#### TASK INPUT
+ + + + + + +

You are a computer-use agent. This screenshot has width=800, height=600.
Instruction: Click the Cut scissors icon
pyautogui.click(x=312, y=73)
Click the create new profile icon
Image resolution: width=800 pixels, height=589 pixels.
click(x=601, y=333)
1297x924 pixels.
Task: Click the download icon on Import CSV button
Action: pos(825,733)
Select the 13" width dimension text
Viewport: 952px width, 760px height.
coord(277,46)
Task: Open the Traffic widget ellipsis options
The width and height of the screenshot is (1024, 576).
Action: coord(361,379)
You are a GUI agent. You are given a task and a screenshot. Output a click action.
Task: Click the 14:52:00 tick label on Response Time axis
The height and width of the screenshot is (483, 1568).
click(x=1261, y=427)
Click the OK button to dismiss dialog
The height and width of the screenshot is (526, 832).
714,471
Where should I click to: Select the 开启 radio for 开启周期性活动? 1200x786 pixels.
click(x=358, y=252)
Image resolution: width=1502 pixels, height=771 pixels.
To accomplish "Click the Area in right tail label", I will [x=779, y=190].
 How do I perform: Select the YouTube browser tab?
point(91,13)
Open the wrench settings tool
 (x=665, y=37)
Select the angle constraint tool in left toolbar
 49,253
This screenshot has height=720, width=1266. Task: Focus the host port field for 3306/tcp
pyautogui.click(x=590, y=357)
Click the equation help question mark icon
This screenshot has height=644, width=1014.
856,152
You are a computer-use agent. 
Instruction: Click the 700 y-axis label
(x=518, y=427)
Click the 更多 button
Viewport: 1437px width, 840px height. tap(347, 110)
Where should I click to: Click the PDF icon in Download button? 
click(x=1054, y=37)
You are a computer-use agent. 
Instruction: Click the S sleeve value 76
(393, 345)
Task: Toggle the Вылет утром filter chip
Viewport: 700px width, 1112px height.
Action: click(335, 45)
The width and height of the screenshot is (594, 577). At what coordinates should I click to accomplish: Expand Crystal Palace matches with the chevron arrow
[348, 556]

+ + + + + + +

#### REQUIRED TASK
Reproduce all of the items above verbatim, line for line, without any changes.

#### TASK ANSWER
You are a computer-use agent. This screenshot has width=800, height=600.
Instruction: Click the Cut scissors icon
pyautogui.click(x=312, y=73)
Click the create new profile icon
Image resolution: width=800 pixels, height=589 pixels.
click(x=601, y=333)
1297x924 pixels.
Task: Click the download icon on Import CSV button
Action: pos(825,733)
Select the 13" width dimension text
Viewport: 952px width, 760px height.
coord(277,46)
Task: Open the Traffic widget ellipsis options
The width and height of the screenshot is (1024, 576).
Action: coord(361,379)
You are a GUI agent. You are given a task and a screenshot. Output a click action.
Task: Click the 14:52:00 tick label on Response Time axis
The height and width of the screenshot is (483, 1568).
click(x=1261, y=427)
Click the OK button to dismiss dialog
The height and width of the screenshot is (526, 832).
714,471
Where should I click to: Select the 开启 radio for 开启周期性活动? 1200x786 pixels.
click(x=358, y=252)
Image resolution: width=1502 pixels, height=771 pixels.
To accomplish "Click the Area in right tail label", I will [x=779, y=190].
 How do I perform: Select the YouTube browser tab?
point(91,13)
Open the wrench settings tool
 (x=665, y=37)
Select the angle constraint tool in left toolbar
 49,253
This screenshot has height=720, width=1266. Task: Focus the host port field for 3306/tcp
pyautogui.click(x=590, y=357)
Click the equation help question mark icon
This screenshot has height=644, width=1014.
856,152
You are a computer-use agent. 
Instruction: Click the 700 y-axis label
(x=518, y=427)
Click the 更多 button
Viewport: 1437px width, 840px height. tap(347, 110)
Where should I click to: Click the PDF icon in Download button? 
click(x=1054, y=37)
You are a computer-use agent. 
Instruction: Click the S sleeve value 76
(393, 345)
Task: Toggle the Вылет утром filter chip
Viewport: 700px width, 1112px height.
Action: click(335, 45)
The width and height of the screenshot is (594, 577). At what coordinates should I click to accomplish: Expand Crystal Palace matches with the chevron arrow
[348, 556]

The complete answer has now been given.